Jerusalén (EFE).- El primer ministro israelí, Benjamín Netanyahu, prometió este viernes una «acción contundente» contra la aldea palestina de Tell y sus municipios vecinos, después de que horas antes se produjese allí un tiroteo en el que murieron cuatro palestinos y un colono israelí.
Netanyahu se reunió con su gabinete -incluido el ministro de Defensa, Israel Katz- y dio instrucciones al Ejército israelí (FDI) para que endurezcan aún más sus políticas contras aldeas que definió como «focos de terrorismo».
Allí, supuestamente ejecutarán operaciones para la «confiscación de armas» y les revocarán permisos de trabajo para operar en asentamientos israelíes de Cisjordania ocupada, algo que ya ocurría tras los brutales ataques de Hamás del 7 de octubre, y durante estos más de 2 años de lo que un comité de expertos independiente de la ONU considera «genocidio» de Israel en Gaza.
En la aldea de Tell, en la gobernación de Nablus (Cisjordania ocupada), se produjo un tiroteo esta mañana en el que, en presencia del Ejército de Israel, cuatro palestinos y un israelí murieron. El incidente se produjo cerca del ‘outpost’ (inicio de asentamiento colono israelí) de Havat Gilad, considerado ilegal para el derecho internacional.

Según las FDI, varios palestinos robaron el arma de un «guardia de seguridad» que llegó al lugar, tras recibir el reporte de un supuesto ataque contra colonos mientras hacían senderismo en la zona, y que dispararon contra civiles israelíes antes de que mataran a tiros a los cuatro palestinos.
Esto contrasta con la versión de las autoridades palestinas, que indican que antes de la llegada de las FDI, colonos israelíes «atacaron viviendas palestinas en Tell y abrieron fuego contra ellas», y que uno de los palestinos abatidos arrebató el arma al «guardia de seguridad» (un colono con arma autorizada para «brindar seguridad» a su asentamiento) una vez que vio a dos de sus familiares ser asesinados a tiros por el Ejército.

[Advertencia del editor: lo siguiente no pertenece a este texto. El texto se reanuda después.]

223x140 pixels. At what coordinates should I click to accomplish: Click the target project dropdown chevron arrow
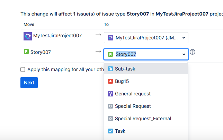[183, 38]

Desde que se produjese el tiroteo esta mañana, a modo de represalia, grupos con decenas de colonos radicales judíos están asaltando las aldeas palestinas aledañas, agrediendo a la población local, vandalizando e incendiando inmuebles, destrozando coches y, en definitiva, causando el caos en la zona.
Intenso despliegue del Ejército israelí
Mientras tanto, el Ejército israelí -que no ha reportado detenciones por estas acciones- ha realizado ya un intenso despliegue para una «operación antiterrorista» palestina y grupos de activistas locales denuncian que ni siquiera las ambulancias están pudiendo acceder a la zona para atender a heridos palestinos.
Según la Media Luna Roja Palestina, se reportaron ocho heridos resultantes de ataques de colonos contra la aldea de Farata, cerca de Qalqilya: seis heridos por munición real, un herido en la cabeza por una piedra y un herido por una bala recubierta de goma.
En ese contexto, Netanyahu anunció hoy también la demolición de la casa del «terrorista» palestino de Tell, refuerzo de unidades en Cisjordania ocupada y la «aceleración regulatoria de granjas de explotación agrícolas» israelíes; es decir, puestos de avanzada de colonos en territorio palestino ocupado en su proceso de conformarse oficialmente como asentamientos con acceso a suministros básicos.
«El primer ministro y el ministro de Defensa hacen hincapié en que se debe permitir a las fuerzas de seguridad actuar con libertad y con toda la fuerza necesaria contra el terrorismo», culmina el comunicado difundido por la oficina de Netanyahu.
Según el Ministerio de Salud palestino, 82 palestinos han muerto en las gobernaciones de Cisjordania ocupada desde principios de este año, 21 de ellos a manos de colonos israelíes.
Desde el 7 de octubre de 2023, más de un millar de palestinos han muerto por fuego del Ejército israelí o de colonos en Cisjordania ocupada.
Asimismo, se producen ataques diarios contra terrenos y viviendas palestinas, vandalización de sus propiedades, ganado sacrificado y mezquitas incendiadas por parte de colonos israelíes.